Specialist college in Surrey receives Queen’s Award for Voluntary Service

A specialist college for young disabled adults in Godstone was honoured by Her Majesty The Queen when she announced yesterday that 193 outstanding UK volunteering groups have been awarded the prestigious Queen’s Award for Voluntary Service.

The Orpheus Centre in Godstone, announced it had received the highest award a voluntary group can receive in the UK this week and it is one of just six charities in Surrey to have been successful in this year’s awards.

Orpheus offers a full and varied curriculum that gives young disabled adults the practical skills they need to live independently when they leave. It was set up by Sir Richard Stilgoe in 1998 and specialises in the performing arts.

Sue Mitchell, Volunteer Co-ordinator and long-standing volunteer Steven Beal attended a garden party given by the Queen at Buckingham Palace on 24th June to celebrate other winners of this year’s award.Orpheus Centre, Queen's Award for Voluntary Service

Graham Whitehead, Chief Executive of The Orpheus Centre said: “I am enormously proud of the Orpheus Centre volunteers’ achievement in being awarded the Queen’s Award for Voluntary Service – the MBE for charities. It reflects the outstanding contribution made by hundreds of volunteers since we began in 1998. Their ‘gift of time’ represents so much for our young disabled students, as they strive to become as independent as possible. Every volunteer brings something unique and special to impact on the lives of our students and staff and with their involvement Orpheus becomes a much richer and dynamic learning environment”

The number of awards given to groups this year is slightly higher than last year, showing that the voluntary sector is thriving and full of innovative ideas to tackle community challenges.

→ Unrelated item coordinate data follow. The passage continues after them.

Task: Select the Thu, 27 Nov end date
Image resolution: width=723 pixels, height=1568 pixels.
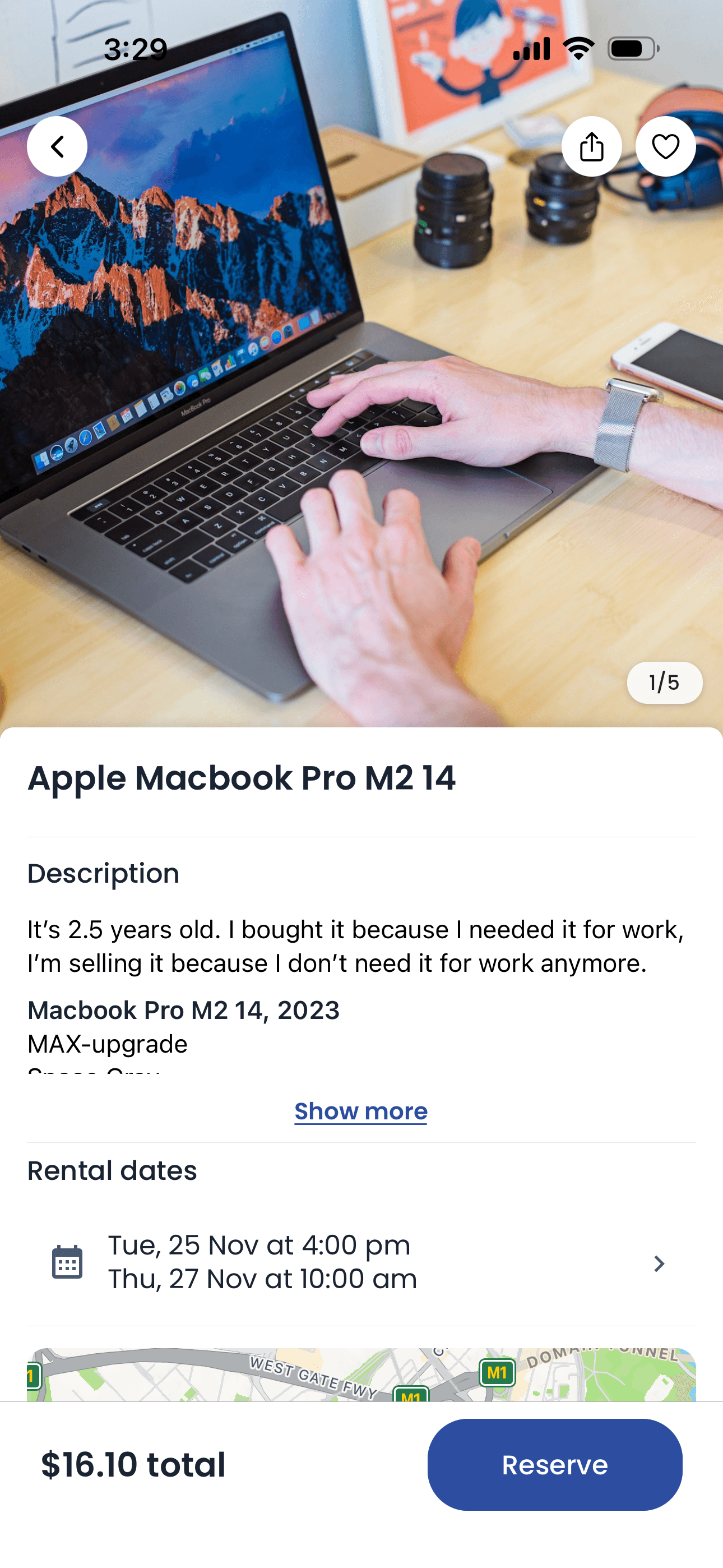Action: 263,1279
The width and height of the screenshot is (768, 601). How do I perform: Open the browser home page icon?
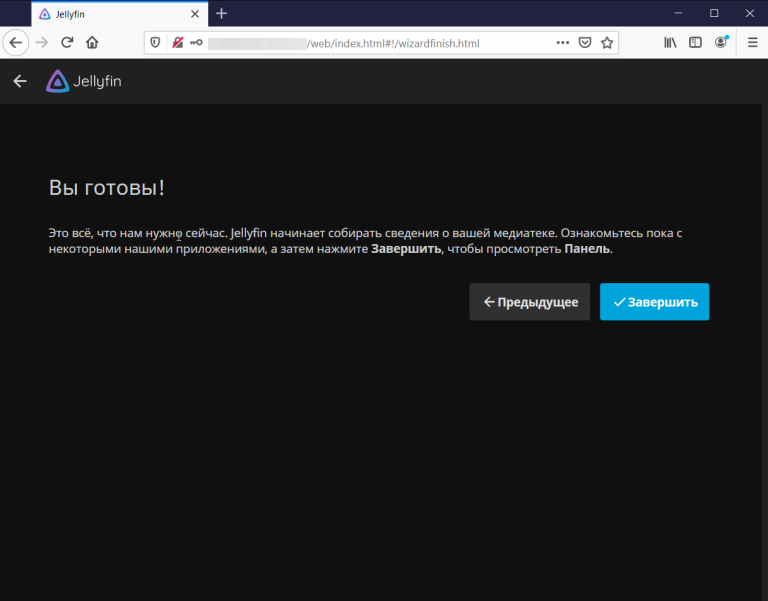(x=92, y=43)
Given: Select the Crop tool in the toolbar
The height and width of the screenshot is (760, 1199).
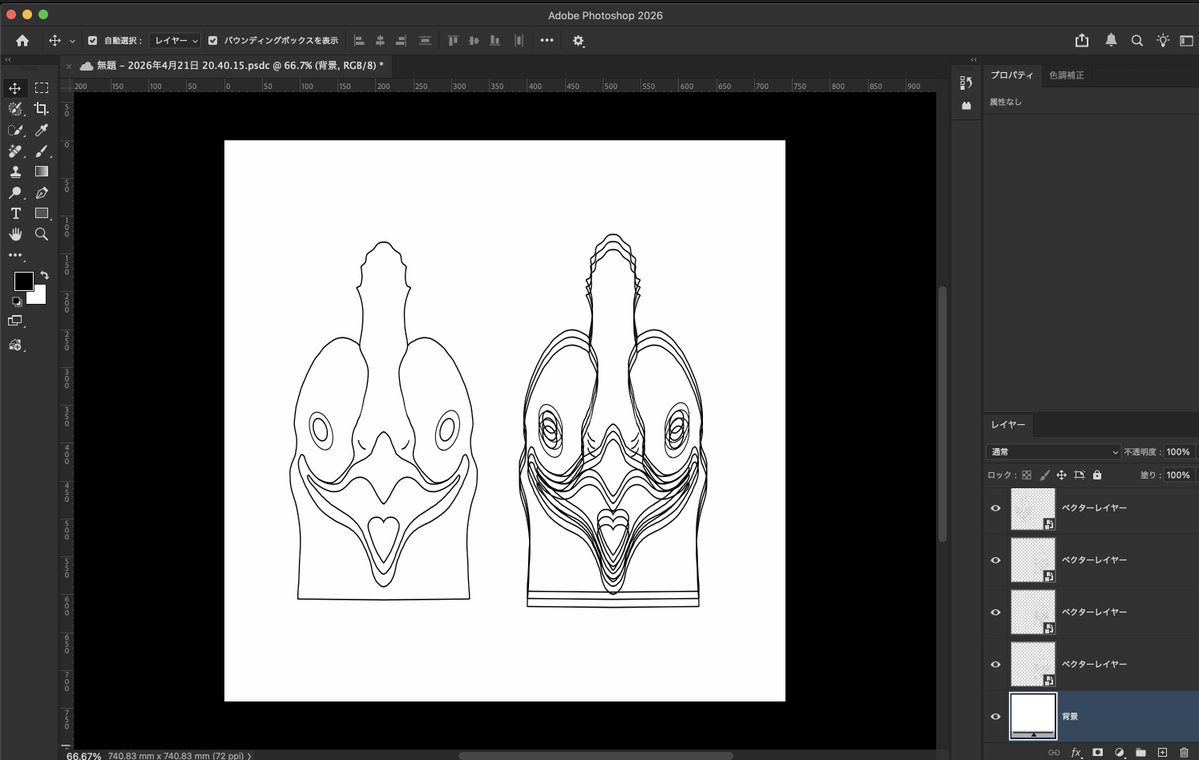Looking at the screenshot, I should point(43,109).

The Queen’s Award for Voluntary Service Committee Chair, former broadcast journalist Sir Martyn Lewis said: “I warmly congratulate all of the inspirational voluntary groups who have been rewarded for their community work with a Queen’s Award for Voluntary Service. The judging panel for this year’s awards were struck by the quality and breadth of all the successful groups. The thousands of volunteers who give up spare time to help others in their community and to help solve problems demonstrate the very best of democracy in action.”

The awards were created in 2002 to celebrate the Queen’s Golden Jubilee and winners are announced each year on 2 June – the anniversary of the Queen’s Coronation.  

Award winners this year range from a War Memorial Community Trust, providing social facilities for the benefit of the community in Clwyd, Wales, to a club in Ayrshire and Arran, Scotland, who enhance the community by developing individuals through athletics.

Minister for Civil Society, Rob Wilson, said: “I would like to congratulate all groups who received this year’s Queen’s Award for Voluntary Service, in recognition of their fantastic achievements. The huge amount of work and commitment these organisations put into their local communities is surpassed only by the passion and motivation of the individuals who volunteer. I hope these groups continue to inspire others to get involved and make a positive impact so that we can continue to build a more compassionate society.” 

Nominations for the Queen’s Award for Voluntary Service 2017 are now open and people have until 30 September 2016 to submit a nomination. Visit www.gov.uk/queens-award-for-voluntary-service to find out how to nominate.